The scenario — homeless, gay, Black dude joins the marines and gets outed during boot camp — feels like bits and pieces of other narratives. Certainly, we’ve seen the boot camp bullying in Full Metal Jacket and An Officer and a Gentleman to name only two. But The Inspection smartly takes a broader view. We get just enough of Ellis’s (Jeremy Pope) pre-enrollment life to make us believe this is a hail-mary attempt to avoid poverty, rejection, and an early grave. But we also get the boot camp officers questioning one another. They articulate their understanding of what it means to break men down in order to build them up again, and there is ambiguity about whether Ellis’s mistreatment is simple malice towards homosexuality, an attempt to ensure that he can repress parts of himself (just as every other marine is called to do), or some combination of the two.
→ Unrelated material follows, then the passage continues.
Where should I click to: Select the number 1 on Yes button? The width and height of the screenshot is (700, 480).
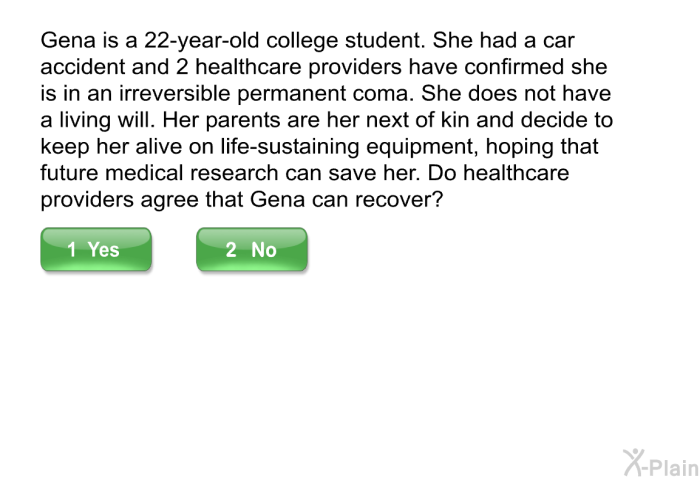(x=71, y=250)
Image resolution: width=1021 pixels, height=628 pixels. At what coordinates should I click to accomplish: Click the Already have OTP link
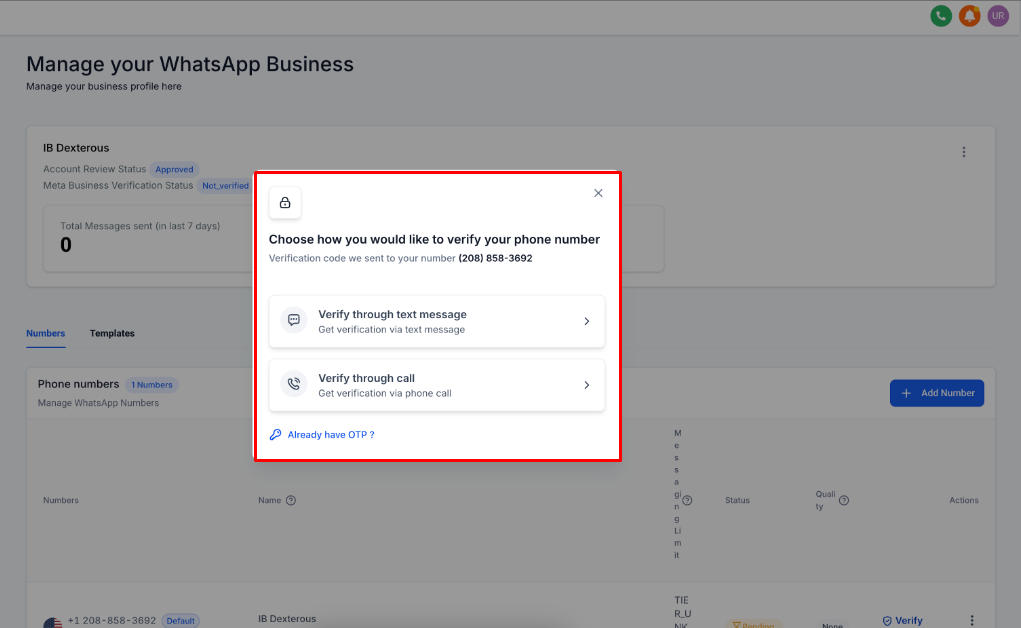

That ambiguity in turn lends the ending some shades of grey that are welcome and necessary. Ellis is neither destroyed (in which case the film would just be a lament) nor is he championed by those who previously reviled him (in which case the movie would just be a fantasy). Without giving too much away, I would say there is a measure of acceptance — which makes the military look better than I anticipated. But there is also a clear-eyed line drawn about how far acceptance goes, who is entitled to it, and who has to earn it. Ellis experiences both acceptance and rejection within the military. But he seems only to experience rejection outside the military. Failure to understand the rejection outside of the military and how deep and socially comprehensive it is may make it harder for those of us not in the military to understand how a GLBTQ person might come to legitimately value association in a fraternity where such hatred is endemic but not comprehensive.

Another welcome wrinkle in the conventional story is that the other marines are neither entirely brainwashed (as in Full Metal) nor entirely able to jettison their prejudices. Every year when I attend ROTC commissioning at my university, I am struck by how the speaker reminds the audience that officers swear an oath not to the flag or the country or each other but to the Constitution. Hence, the speaker says, they are tasked with the enormous responsibility of not just knowing when to obey but also when they must disobey. The candidates in the films are not officer candidates, but in today’s modern world — post-Abu Gharib, post-Gitmo Diaries — they seem to know that “just following orders” may not save them in the broader court of public opinion even if not following orders comes with immense risks and at a great price. It is instructive and heartening to see lines being drawn by the most vulnerable that they will not cross. (Thoreau says the greatest form of resistance is non-participation.) Which makes it all the more heartbreaking to see the lines that they are still willing to cross, the hypocrisies they (and we) are still willing to countenance.

Martin Luther King, Jr. famously opined that the arc of the moral universe is long, but it bends towards justice. I don’t know if that’s true. At times, I have my hope renewed that it is. At others, I have my heart broken by just how long that arc is, how slow it is to bend, and how much suffering accumulates in the balance.

The Inspection is currently playing at Filmfest 919.